▶ [Task prompt] Rewrite each line of the listing below, putting "breadth" wherever "width" appears and changing nothing else. Omit the pictures.

----- Rows -----

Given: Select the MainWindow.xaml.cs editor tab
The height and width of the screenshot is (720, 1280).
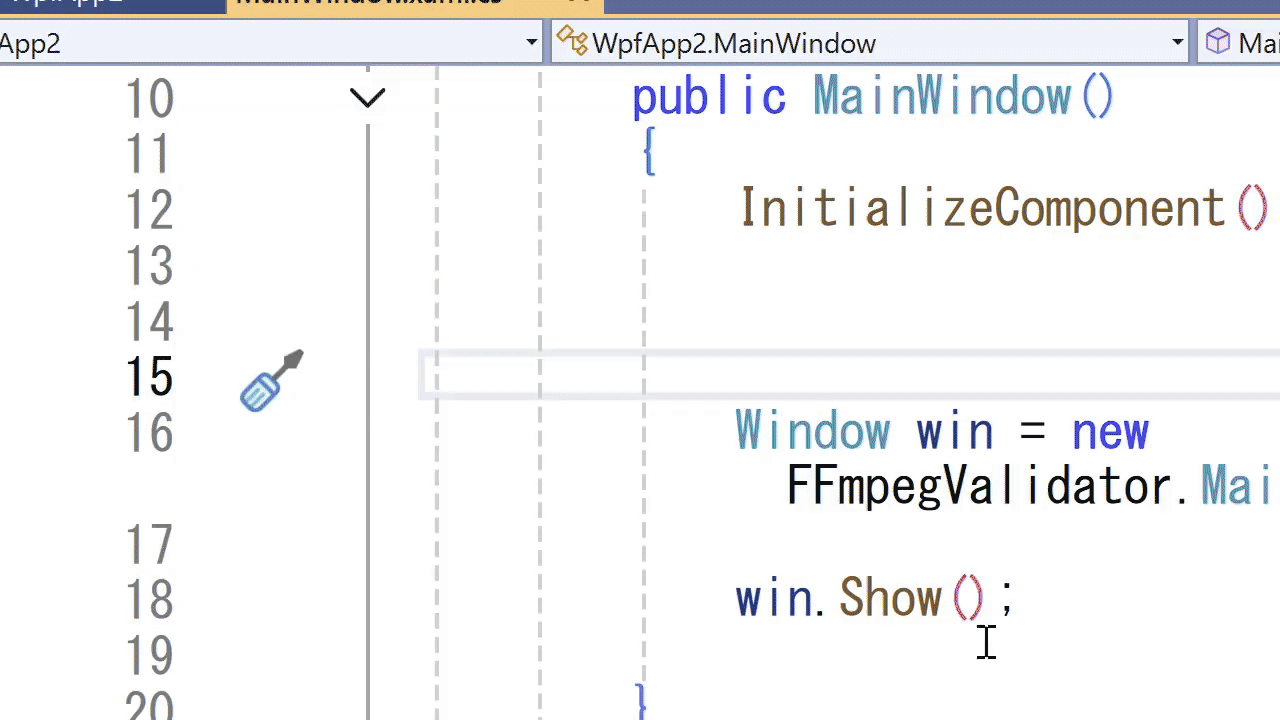Looking at the screenshot, I should 370,4.
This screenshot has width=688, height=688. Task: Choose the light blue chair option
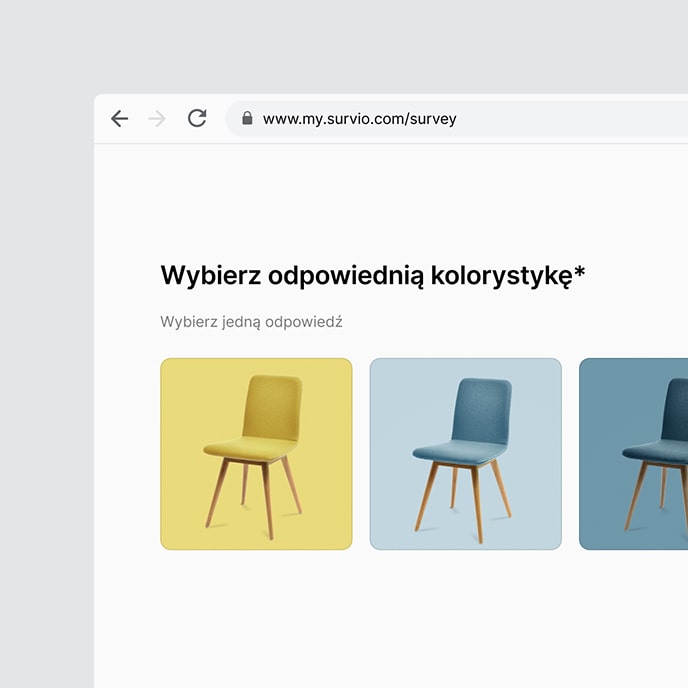465,454
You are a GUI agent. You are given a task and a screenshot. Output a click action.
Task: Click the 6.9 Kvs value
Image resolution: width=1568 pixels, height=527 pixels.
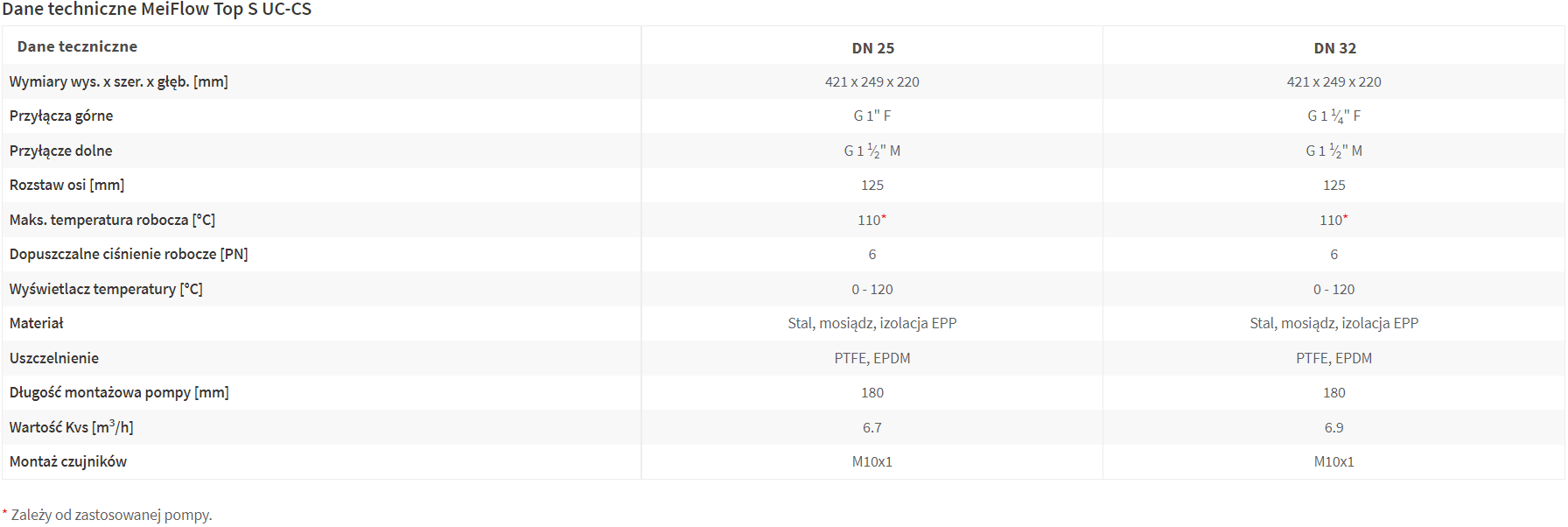point(1334,427)
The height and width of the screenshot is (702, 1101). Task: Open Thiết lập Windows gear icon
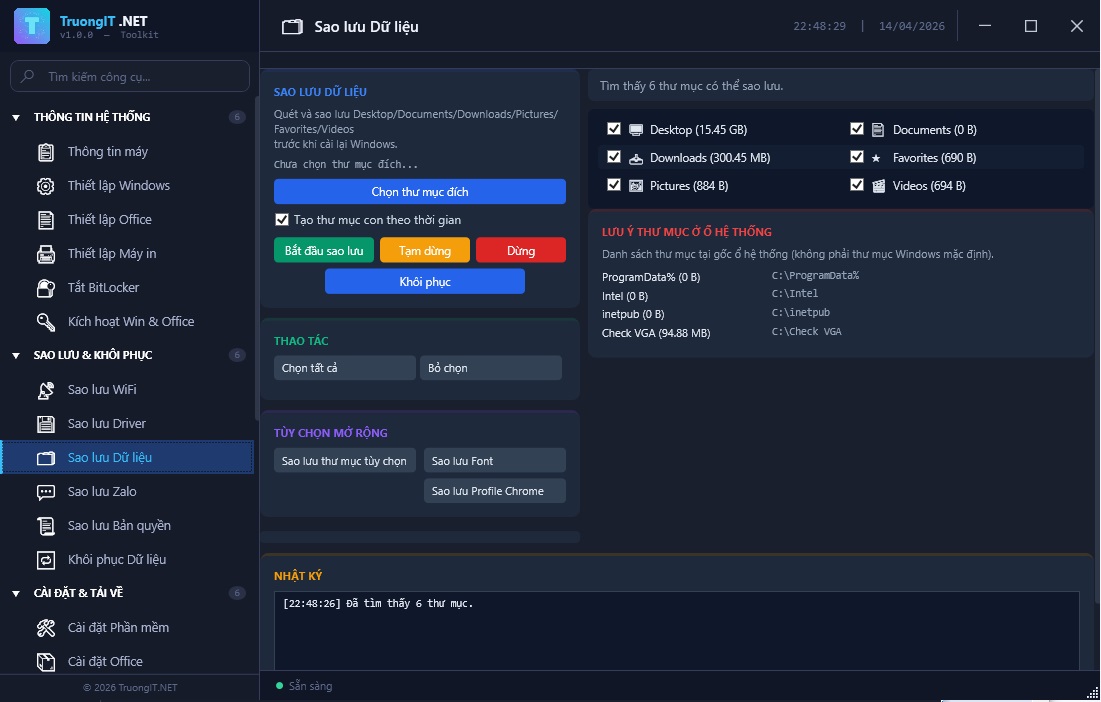point(46,186)
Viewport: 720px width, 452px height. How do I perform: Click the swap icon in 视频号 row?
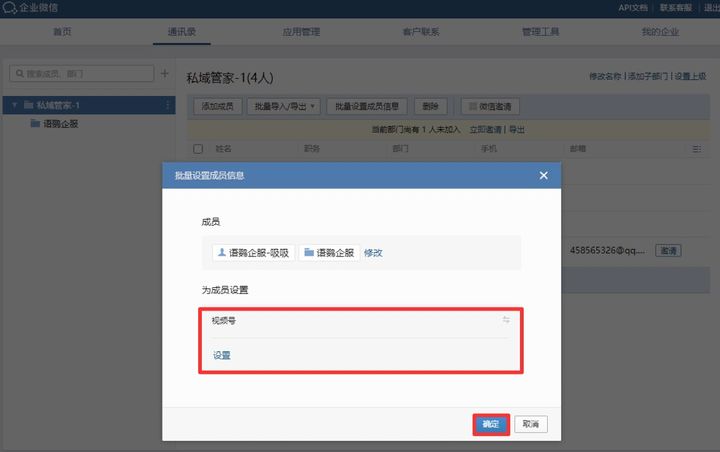tap(506, 320)
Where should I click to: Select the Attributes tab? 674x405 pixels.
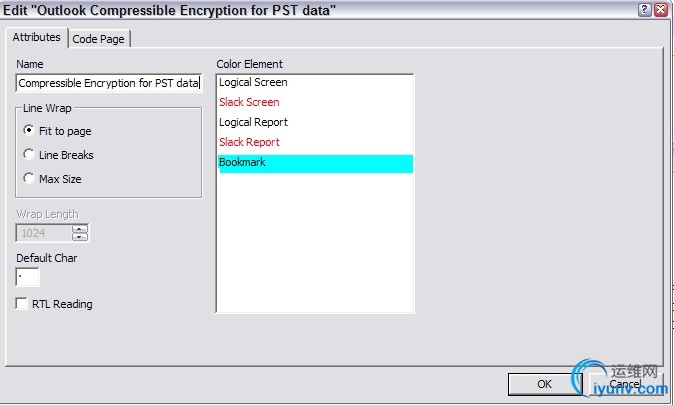pos(37,37)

-----

▶ [Answer]
Given: Select the MainWindow.xaml.cs editor tab
The height and breadth of the screenshot is (720, 1280).
Looking at the screenshot, I should 370,4.
This screenshot has breadth=688, height=688. Task: Choose the light blue chair option
465,454
You are a GUI agent. You are given a task and a screenshot. Output a click action.
Task: Click the 6.9 Kvs value
Image resolution: breadth=1568 pixels, height=527 pixels.
point(1334,427)
The height and breadth of the screenshot is (702, 1101). Task: Open Thiết lập Windows gear icon
point(46,186)
Viewport: 720px breadth, 452px height. How do I perform: Click the swap icon in 视频号 row?
tap(506, 320)
Where should I click to: Select the Attributes tab? 674x405 pixels.
pos(37,37)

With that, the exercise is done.